> _Detalhes da tarefa_:
Extraia, sem nenhuma alteração, o trecho do texto sobre a cúpula do Brics que começa com as palavras "O objetivo do" e termina com "à indústria farmacêutica.".

> _Texto da página_:
━━━━━━━━━━

O Globo
Mesmo com a sombra dos conflitos globais, o
desejo do Brasil na presidência do bloco é ter uma pauta para enfrentamento de
problemas reais
Os negociadores que preparam a reunião de
cúpula do Brics estão
tentando fechar declarações à parte sobre três assuntos: saúde, clima e
inteligência artificial. Isso além da declaração conjunta dos chefes de Estado.
O objetivo do Brasil é fortalecer a agenda de desenvolvimento nos debates e
buscar avanços concretos. Mesmo assim, a sombra dos conflitos globais estará
presente. O
presidente do Irã, Masoud Pezeshkian, não virá mais. Ele chegou a
confirmar a presença logo após o ataque de Israel, mas quando
houve o bombardeio americano, avisou que não poderia deixar o país.
O que o Brasil quer é menos geopolítica e mais agenda de desenvolvimento que foque na natureza econômica do bloco. Um diplomata que está no centro da negociação dos documentos me explicou a visão brasileira.
— Para nós, é essencial discutir o combate às
doenças da pobreza, que são negligenciadas, como tuberculose, malária,
hanseníase, zika, dengue. Morrem no mundo por ano 700 mil a 800 mil pessoas por
malária. Todas essas doenças incidem mais justamente sobre o mundo em
desenvolvimento. E não interessam à indústria farmacêutica.

━━━━━━━━━━

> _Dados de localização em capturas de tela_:
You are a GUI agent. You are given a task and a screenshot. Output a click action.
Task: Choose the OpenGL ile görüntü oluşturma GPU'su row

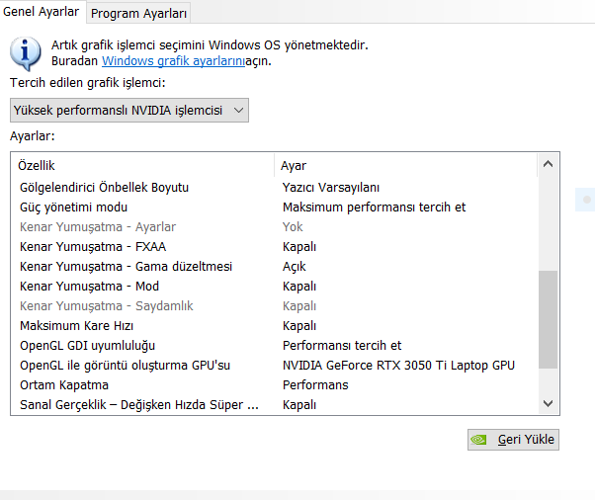pyautogui.click(x=125, y=365)

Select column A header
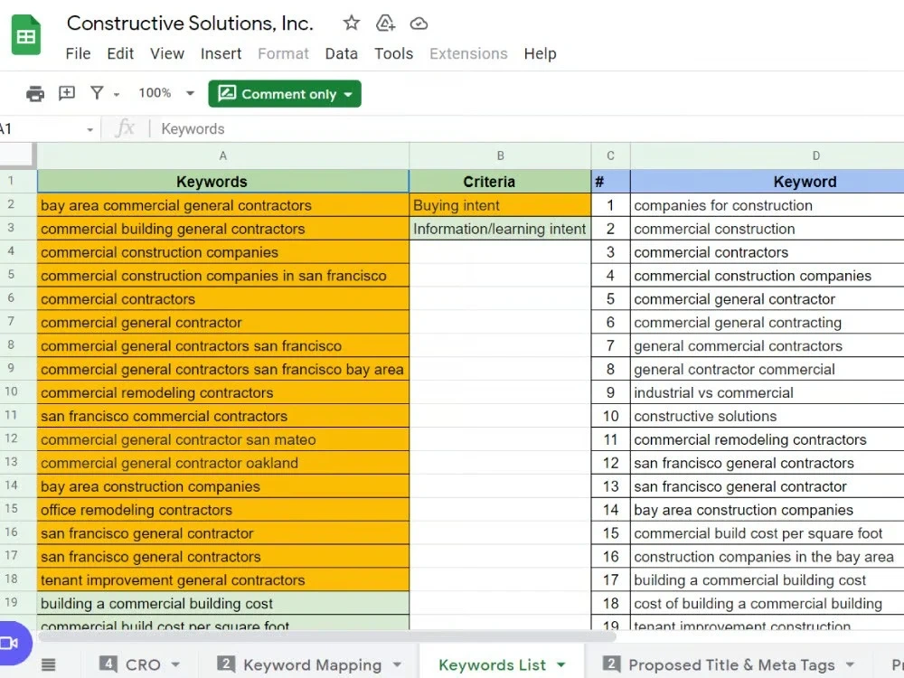coord(223,155)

━━━━━━━━━━

> _Resposta escrita_:
O objetivo do Brasil é fortalecer a agenda de desenvolvimento nos debates e
buscar avanços concretos. Mesmo assim, a sombra dos conflitos globais estará
presente. O
presidente do Irã, Masoud Pezeshkian, não virá mais. Ele chegou a
confirmar a presença logo após o ataque de Israel, mas quando
houve o bombardeio americano, avisou que não poderia deixar o país.
O que o Brasil quer é menos geopolítica e mais agenda de desenvolvimento que foque na natureza econômica do bloco. Um diplomata que está no centro da negociação dos documentos me explicou a visão brasileira.
— Para nós, é essencial discutir o combate às
doenças da pobreza, que são negligenciadas, como tuberculose, malária,
hanseníase, zika, dengue. Morrem no mundo por ano 700 mil a 800 mil pessoas por
malária. Todas essas doenças incidem mais justamente sobre o mundo em
desenvolvimento. E não interessam à indústria farmacêutica.